Nous avons voulu préserver une place de choix aux jouets plus classiques, que
les enfants ont tendance à délaisser trop tôt (dès l’âge de 8 ans, voire 6
ans), alors que ces « vrais jouets » sont indispensables à leur développement,
comme le souligne Catherine Watine, directrice de la ludothèque 1-2-3 Soleil
(1).
« L'industrie du jouet est très forte sur le message : il faut vivre avec son
temps ; il faut de l'électronique dans les jouets. D'accord, mais à toute
petite dose. Il y a pléthore de jouets technologiques dans les chambres
d'enfants. Alors qu'il existe des jouets extraordinaires, conçus par des
éditeurs qui n'ont pas toujours les moyens d'en faire la publicité. Un enfant
se construit en ayant un pouvoir sur l'objet et non l'inverse. En particulier
les tout-petits n'ont pas besoin de jeux très sophistiqués. Il faudrait remettre
à l'honneur les jeux d'imitation, du faire semblant, qui permettent à l'enfant
d'agir sur le monde, de le recréer à sa manière. En jouant, l'enfant "apprend"

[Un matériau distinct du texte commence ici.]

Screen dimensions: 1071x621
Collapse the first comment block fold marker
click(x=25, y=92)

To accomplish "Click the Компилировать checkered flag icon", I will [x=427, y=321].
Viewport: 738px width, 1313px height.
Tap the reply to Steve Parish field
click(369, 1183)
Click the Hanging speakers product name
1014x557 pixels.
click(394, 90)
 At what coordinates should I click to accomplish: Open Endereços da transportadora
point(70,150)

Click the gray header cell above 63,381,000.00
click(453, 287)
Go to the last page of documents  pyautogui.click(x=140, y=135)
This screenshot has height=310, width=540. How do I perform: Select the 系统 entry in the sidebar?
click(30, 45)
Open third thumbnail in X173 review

et "nourrit" son imaginaire. »
Elle nous propose, en page suivante, une sélection de jouets « basiques »,
solides, esthétiques, au mécanisme ludique simple, et qui donnent à l’enfant
l’envie de rejouer indéfiniment avec le même plaisir (ils ont tous été testés
en ludothèque).
Catherine Watine nous propose aussi une sélection de jeux de société, qui
continuent, malgré l’explosion du marché du jeu vidéo, à survivre. « Rien ne
remplace en effet une partie autour d’un plateau de jeu où on regarde les
autres dans les yeux. »
Jeux de communication, de stratégie, d’observation, d’adresse ou de hasard : il
y en a pour tous les goûts. Et il s’en crée chaque année de nouveaux. « Il est
passionnant, dit-elle, de découvrir de nouveaux jeux. Même si ce n’est pas
facile : la transmission de la règle se faisant par oral. Quand on offre un jeu
de société, le plus beau cadeau qu’on peut faire, c’est d’avoir décrypté la
règle avant et de la transmettre oralement. »
Et de jouer aussi avec l’enfant. Pour l’accompagner dans sa découverte, et
retrouver, à travers les jeux ou les jouets qu’on offre, ces instants privilégiés
d’émotions partagées.
Christine LEGRAND
(1) Association « Toit, accueil et vie », 4, square Jean-Pierre-Timbaud,
93100 Montreuil. Tél. : 01.43.60.94.90.